Okay, I didn't bake Mary a cake, but I caused a cake to appear at the end of our birthday feast. I told Mary she should be really impressed with how many ingredients are in the cake:



I love you, Mary!


a theory of everything - part two


Humans tend to sort themselves into groups. One group becomes dominant and alters the rules and norms of the culture to advantage their group (and consequently disadvantage the other group). Over time, the advantages of the dominant group grow because of cyclical positive reinforcement. The members of the dominant group marry each other and so amplify the traits they deem desirable. Parents evolve and learn to advantage children, even at a very young age, who demonstrate the traits of the desired phenotype. This is one of the more shocking conclusions in The Social Genome (Conley): that parents raise children differently, and that they do so based on the DNA of their children, beginning at a very early age. So the selected trait (education, for example) is reinforced at multiple levels: genetic, parenting, and cultural.

In The Social Genome, Dalton Conley spends by far the most time talking about “education PGI.” Let me refresh your memory from two weeks ago. We now have large databases where the entire genome of many humans has been recorded. Social geneticists take a trait, like obtaining a degree in higher education, and ask if there are any gene sets that predict this outcome. They find a gene set containing about one thousand genes, that predicts the outcome of higher education (this is what is called the education PGI (polygenic index). They then test this set prospectively. They swab the cheeks of babies and run their genome. They then predict, based on this cheek swab, which babies will go on to obtain a university degree. This confirms that the education PGI has significant predictive power (“significant” but not absolute).

We can understand the evolutionary purpose of social sorting. The proclivity to gather information, for example, might confer fitness for individuals of our species. A kind of human especially good at this might create a cultural environment (like a university) that reinforces the advantage of knowledge. More universities - more prestigious universities - might over time divide human cultures into the haves and have nots. Sorting creates social tension, and this brings us to my ‘theory of everything:' our genes and epigenetics determine our politics, but in complicated ways that are now being sorted out.

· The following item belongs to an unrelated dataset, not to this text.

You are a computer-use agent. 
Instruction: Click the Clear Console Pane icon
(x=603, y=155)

In the USA, the equating of education and merit has been through many generations of positive reinforcement. It has now become unfair insofar as many educated people lack real, useful knowledge; and many people without formal education are very deserving. When the gap between the haves and have nots becomes too wide, something will inevitably come along to spark a sort of revolt against the status quo. Donald Trump did not discover the unfairness of education. He wasn’t even early to recognize it. I would refer the reader especially to Michael Sandel’s book The Tyranny of Merit. But Trump gave a voice to anti-education. Even his manner of speech is a hymn to simplification.

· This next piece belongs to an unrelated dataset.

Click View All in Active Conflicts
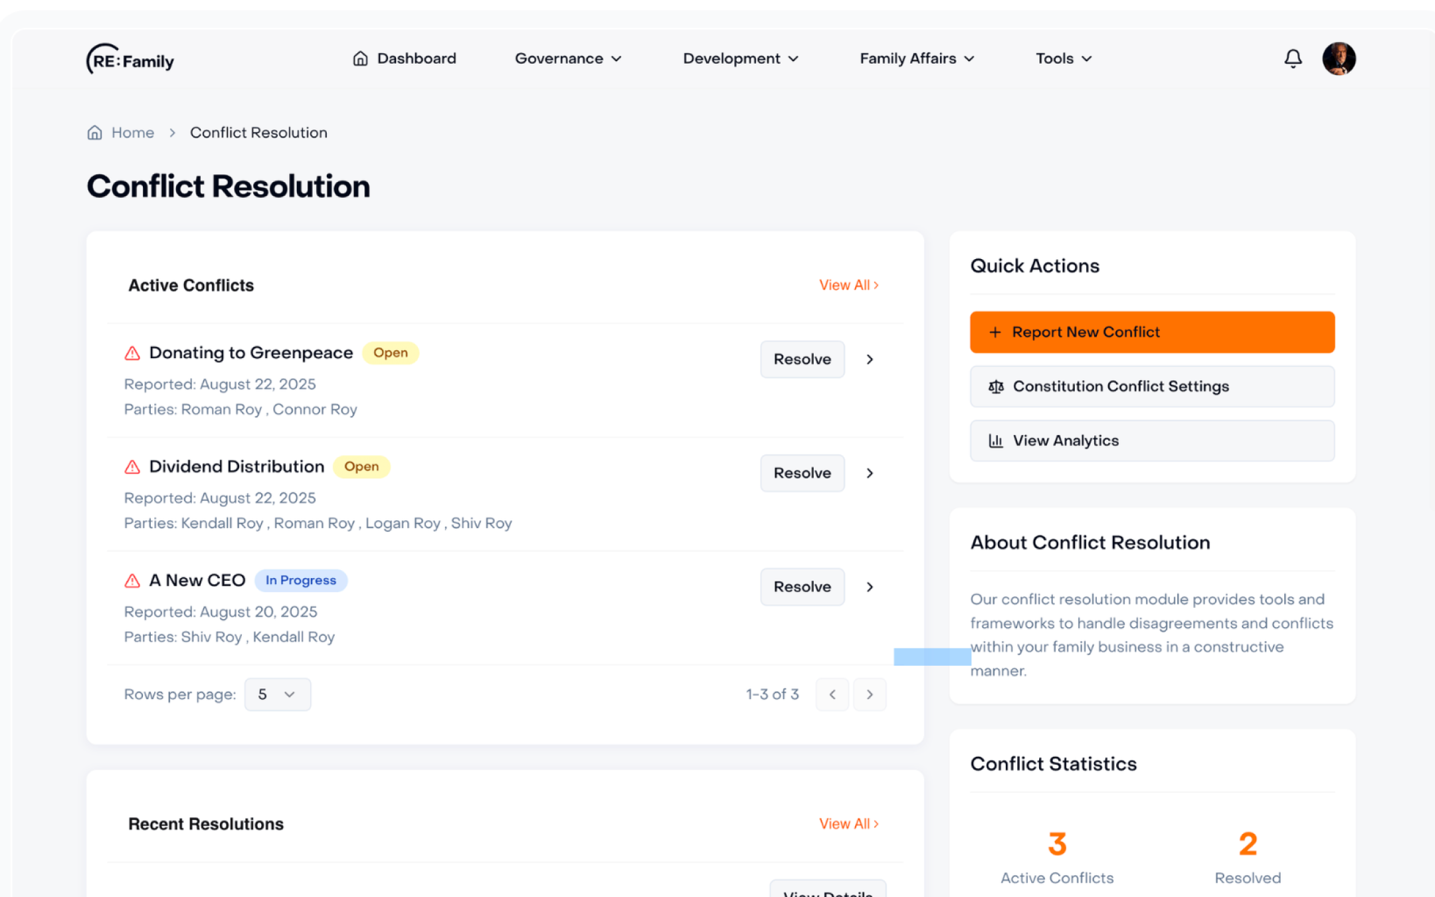This screenshot has width=1435, height=897. pyautogui.click(x=848, y=285)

The particular threat that Trump poses is exactly this: his crusade against education. It would be one thing to want to decrease the income and wealth gap that currently separates university graduates from non-graduates. But it is another thing altogether to actually punish education.


photography: what do I want?

Joining a photo club has brought me into a dialogue with other photographers. Readers will remember my discussions about the aesthetics of photography inspired by Dominic McIvor Lopes. His claim is that aesthetic values are community projects; communities of many people with different ideas, but communities comprised of individuals who all want to "do the right thing." This in itself is a powerful insight: that people can be joined by a desire for the common good even though they have different values (perhaps we would say slightly different values).

I'm not sure if my local photo club is representative of the larger photography culture or not, but one hardly ever sees straightforward landscape photographs put forward for competition. I decided to put three landscape photographs into our last coaching night, and they went over like a lead balloon. I'm a bit frustrated. I love landscape photography. I think modern cameras together with all the post-processing that's now available, has made people think that a straightforward shot of the world doesn't cut it anymore.